Text excerpt:
>>>>
Trust-minimized indexer: glue mina-light-node (canonicity oracle) + mina-verify gate

## Summary

Define and pursue a **trust-minimized indexer**: combine the existing per-block verifier (`mina-verify` via `--verify-block-exe`) with an `o1-labs/mina-light-node` to remove trust in the *block source*, and (later) add output proofs to remove trust in the *serving process*. This issue records the trust model, the current ingestion architecture, and the integration design for the light node.

## Trust decomposed (the four properties)

"Trustless" is really four separate guarantees. Today only one is covered:

| Property | Question | Covered by | Status |
|---|---|---|---|
| **Validity** | Is each block internally valid (proof correct)? | `mina-verify` (`--verify-block-exe`), fail-closed | ✅ today |
| **Canonicity** | Is this the block consensus *selected* at this height? | indexer's own witness-tree rule today; should be the **light node** | ⚠️ trusts data source |
| **Completeness / DA** | Am I seeing *all* canonical blocks (no withholding)? | following the network = **light node** | ❌ today (trusts GCS bucket) |
| **Response faithfulness** | Does a query *answer* reflect what was ingested? | output proofs (Merkle inclusion) — see #<verify-out> | ❌ today |

**Key insight:** a valid block proof proves *validity, not canonicity*. Two competing forks can both carry valid SNARK proofs; the tie-break is Ouroboros Samasika consensus (length → `min_window_density` / chain strength → VRF/hash). So `mina-verify` alone, over blocks from an untrusted bucket, can ingest *valid-but-non-canonical* or *incomplete* data. The light node is what closes canonicity + completeness.

Framing: **verify-block = trustless *in* · light node = trustless *canonical selection* · output proofs = trustless *out*.** All three = end-to-end trustless. The first two = trust-minimized inputs, still-trusted serving.

## Current ingestion architecture (as-is)

Timer branch in `run_indexer` (every `min(fetch_delay, recovery_delay)`s) does, in order:
1. `fetch_new_blocks` → runs `EXE <network> <best_tip+1> <blocks_dir>` (`server.rs:918`). The exe is `block-pull` / `mesa-pull`.
2. `recover_missing_blocks` → for each **dangling branch** root, runs `EXE <network> <root_height−1> <blocks_dir>` to fill gaps (`server.rs:968`).
3. `reconcile_blocks_dir` → ingest any on-disk block the fs-watcher missed.

`block-pull.sh` lists the **public GCS bucket** `mina_network_block_data` for `prefix=<net>-<height>-` and downloads **every** block at each height in `[h, h+WINDOW)` — *forks included* — named `<net>-<height>-<hash>.json`, atomic-renamed into `blocks_dir`.

Then: fs-watcher / reconcile → **`verify_block` gate** (if enabled) → `block_pipeline` → witness tree. **Canonicity is computed by the indexer itself** from the witness tree (depth-`k`=290 confirmation, `canonical_threshold`). So today:
- The **bucket** decides what blocks exist (DA trust).
- `mina-verify` decides validity.
- The **indexer** decides canonicity — but only among the blocks the bucket chose to serve. Withhold the winning fork → the indexer picks a wrong canonical chain.

## Where the light node glues in

The light node verifies protocol-state proofs and applies consensus selection, so it independently knows the **canonical best chain** and **finality** (below tip−k). Two integration shapes:

### Option A — light node as the canonical block *source* (pull)
<<<<
Data listing:
>>>>
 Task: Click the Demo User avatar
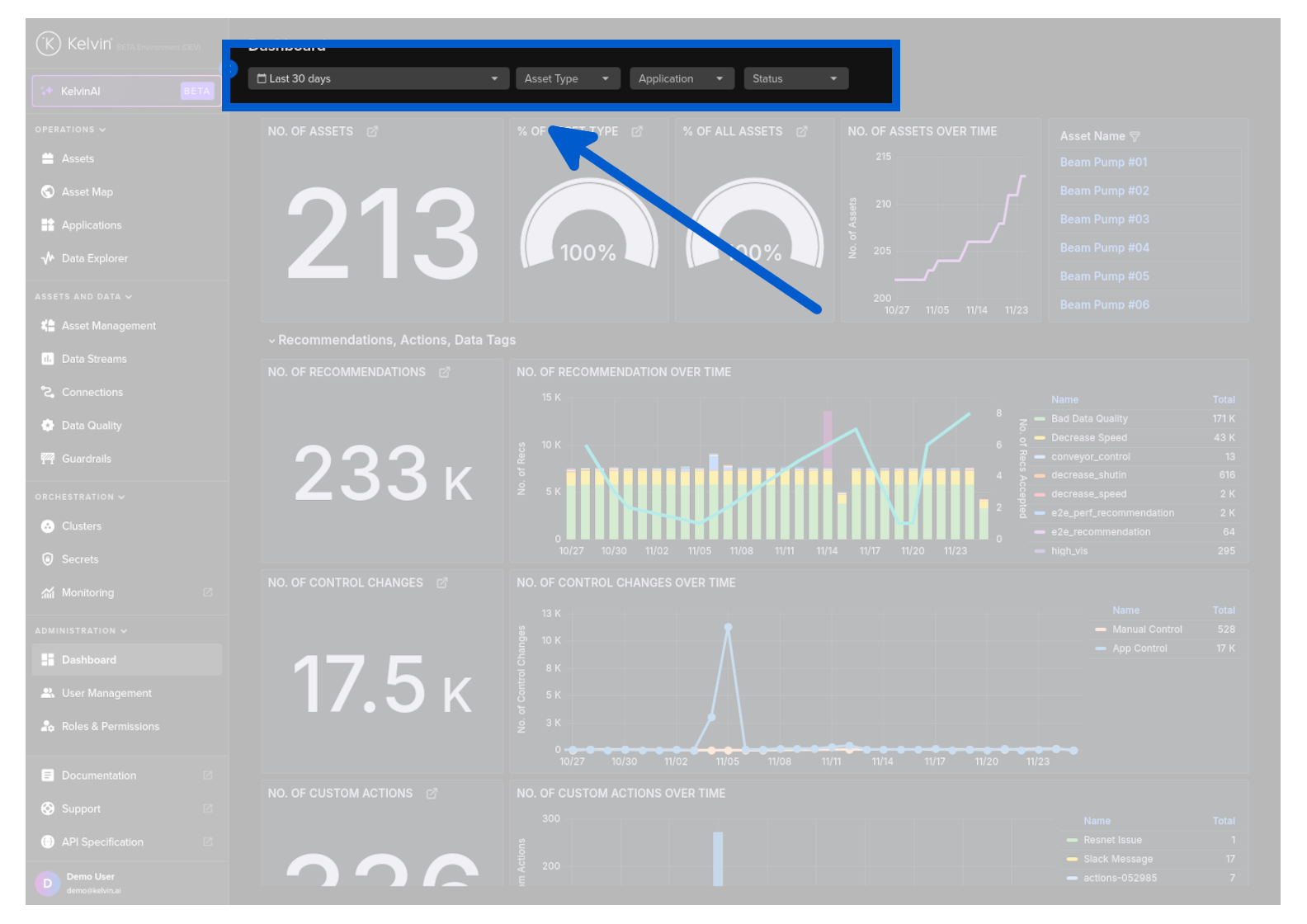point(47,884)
<<<<
>>>>
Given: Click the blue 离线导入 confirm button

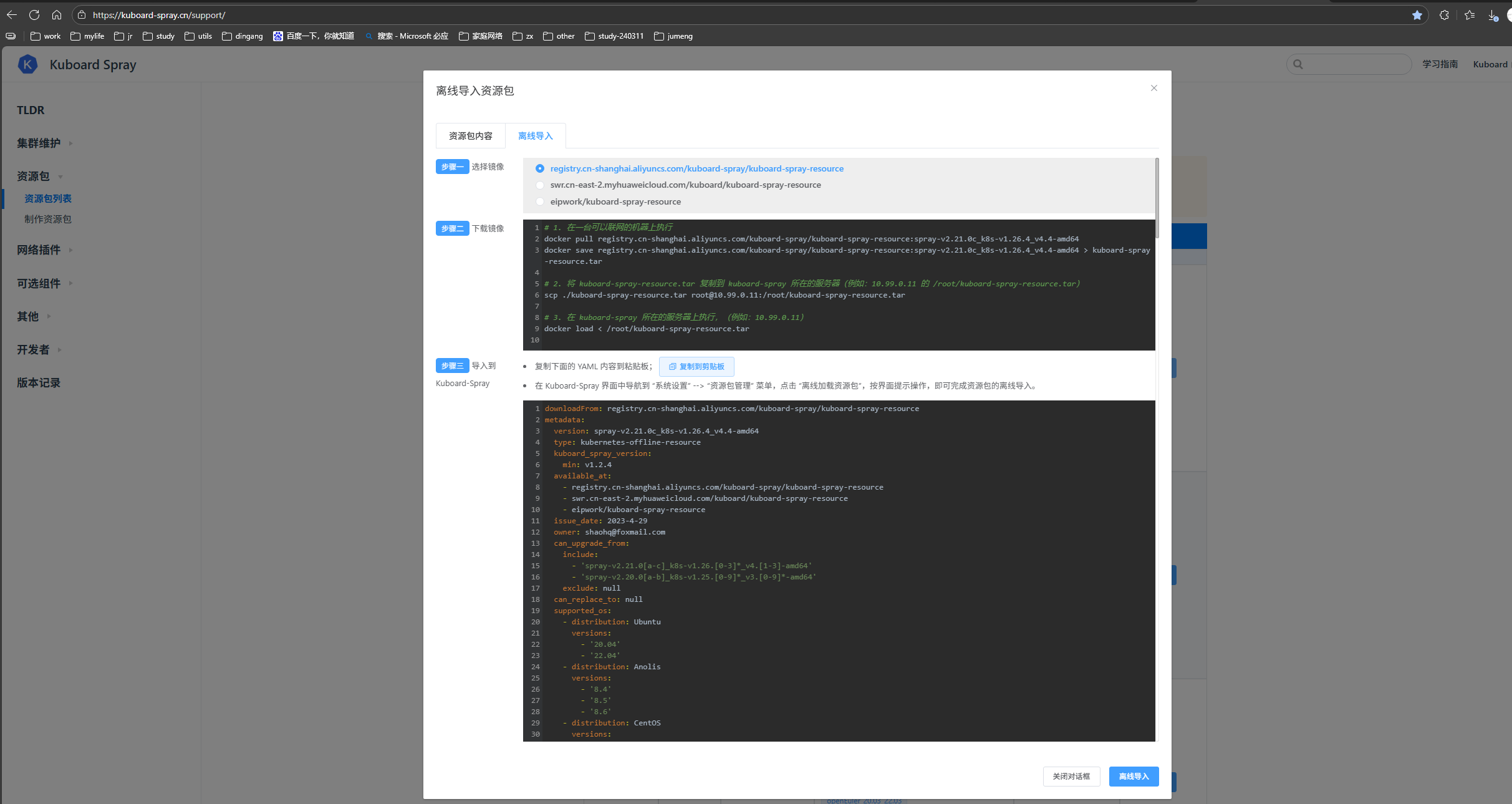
<<<<
Tasks for this exercise:
- a) Answer these questions about the trust-minimized indexer issue:
(i) Which tool, invoked through which flag, covers the Validity property?
(ii) What public GCS bucket does `block-pull.sh` list?
(iii) What depth `k` does the indexer use for confirmation when it computes canonicity from the witness tree?
- b) Write a continuation of the trust-minimized indexer issue, starting right after the heading for Option A.

Response list:
- a)
(i) `mina-verify`, through `--verify-block-exe`.
(ii) `mina_network_block_data`.
(iii) 290.

- b)
Replace/clone `block-pull` with `light-node-pull <network> <height> <dir>` that returns only the **canonical, verified** block(s) at a height (no forks). Cleanest conceptually — the indexer ingests a single canonical chain. **Problem:** Mina light nodes don't retain deep history, so this can't serve backfill/history bytes on its own.

### Option B — bucket serves bytes, light node *attests canonicity* (recommended)
Separate **data availability** from **canonical selection**:
- **Bytes:** keep `block-pull` (bucket has full history, cheap).
- **Canonical truth:** the light node exposes the verified best chain as a `(height → canonical state_hash)` map (and/or a `is_canonical(state_hash) → bool + attestation`). Anchored by the protocol-state SNARK + consensus.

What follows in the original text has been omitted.